Material provided:
-.-.-
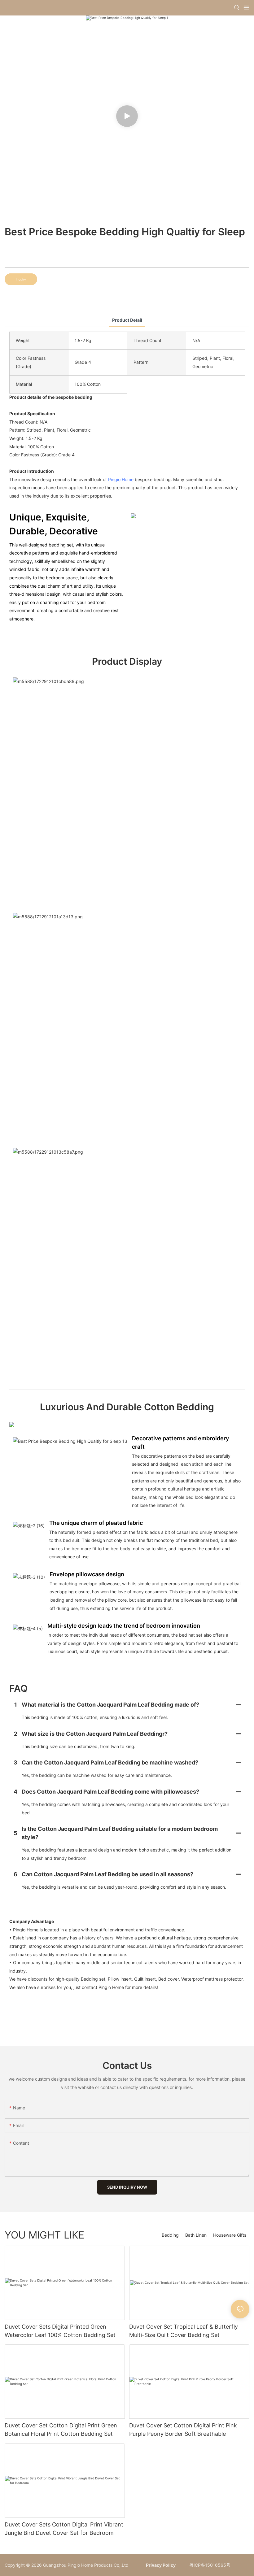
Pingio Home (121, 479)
-.-.-
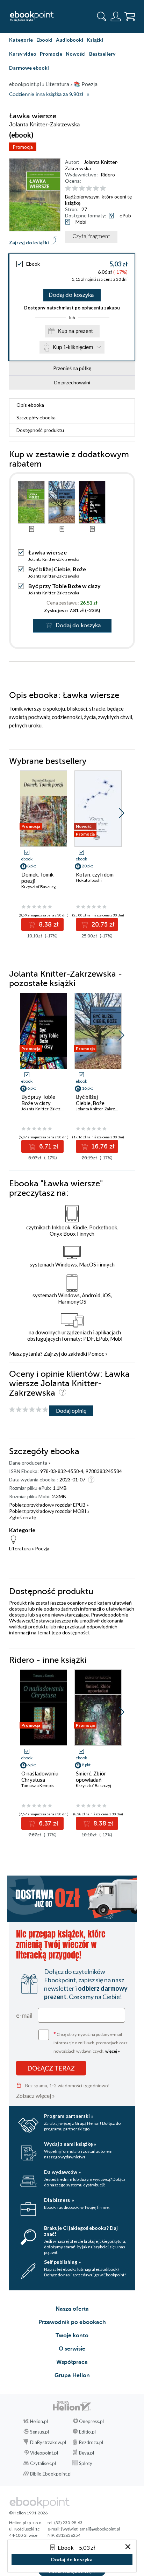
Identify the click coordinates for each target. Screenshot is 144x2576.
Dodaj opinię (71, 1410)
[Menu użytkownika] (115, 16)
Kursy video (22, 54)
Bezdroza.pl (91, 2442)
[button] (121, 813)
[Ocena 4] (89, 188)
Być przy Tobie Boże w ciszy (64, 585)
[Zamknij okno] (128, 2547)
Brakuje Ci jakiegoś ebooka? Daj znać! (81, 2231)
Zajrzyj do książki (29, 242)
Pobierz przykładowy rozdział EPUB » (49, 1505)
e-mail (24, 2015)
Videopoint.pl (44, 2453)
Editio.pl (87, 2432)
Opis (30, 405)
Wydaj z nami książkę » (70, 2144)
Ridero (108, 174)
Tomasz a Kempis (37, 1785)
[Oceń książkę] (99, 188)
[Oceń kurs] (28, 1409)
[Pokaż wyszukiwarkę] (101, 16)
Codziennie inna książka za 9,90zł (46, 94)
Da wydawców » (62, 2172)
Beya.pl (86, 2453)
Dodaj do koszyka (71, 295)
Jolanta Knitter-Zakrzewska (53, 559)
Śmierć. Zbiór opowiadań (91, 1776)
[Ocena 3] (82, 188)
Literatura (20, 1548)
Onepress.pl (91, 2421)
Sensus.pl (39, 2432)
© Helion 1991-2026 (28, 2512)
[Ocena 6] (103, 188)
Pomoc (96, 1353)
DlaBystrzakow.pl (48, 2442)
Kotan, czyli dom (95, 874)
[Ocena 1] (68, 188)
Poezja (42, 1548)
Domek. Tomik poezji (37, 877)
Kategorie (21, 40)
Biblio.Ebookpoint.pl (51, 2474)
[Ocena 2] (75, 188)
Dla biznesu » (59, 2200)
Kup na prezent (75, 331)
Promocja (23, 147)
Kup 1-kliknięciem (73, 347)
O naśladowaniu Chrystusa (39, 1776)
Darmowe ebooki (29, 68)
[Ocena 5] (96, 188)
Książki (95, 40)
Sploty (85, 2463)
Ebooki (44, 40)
-.-.-
Problem requirements: For the material above, reproduce exactly the lines from the line with "Pomoc (96, 1353)" to the line with "[Ocena 5] (96, 188)", inclusive, and exclude all others.

Exercise result:
Pomoc (96, 1353)
DlaBystrzakow.pl (48, 2442)
Kotan, czyli dom (95, 874)
[Ocena 1] (68, 188)
Poezja (42, 1548)
Domek. Tomik poezji (37, 877)
Kategorie (21, 40)
Biblio.Ebookpoint.pl (51, 2474)
[Ocena 2] (75, 188)
Dla biznesu » (59, 2200)
Kup na prezent (75, 331)
Promocja (23, 147)
Kup 1-kliknięciem (73, 347)
O naśladowaniu Chrystusa (39, 1776)
Darmowe ebooki (29, 68)
[Ocena 5] (96, 188)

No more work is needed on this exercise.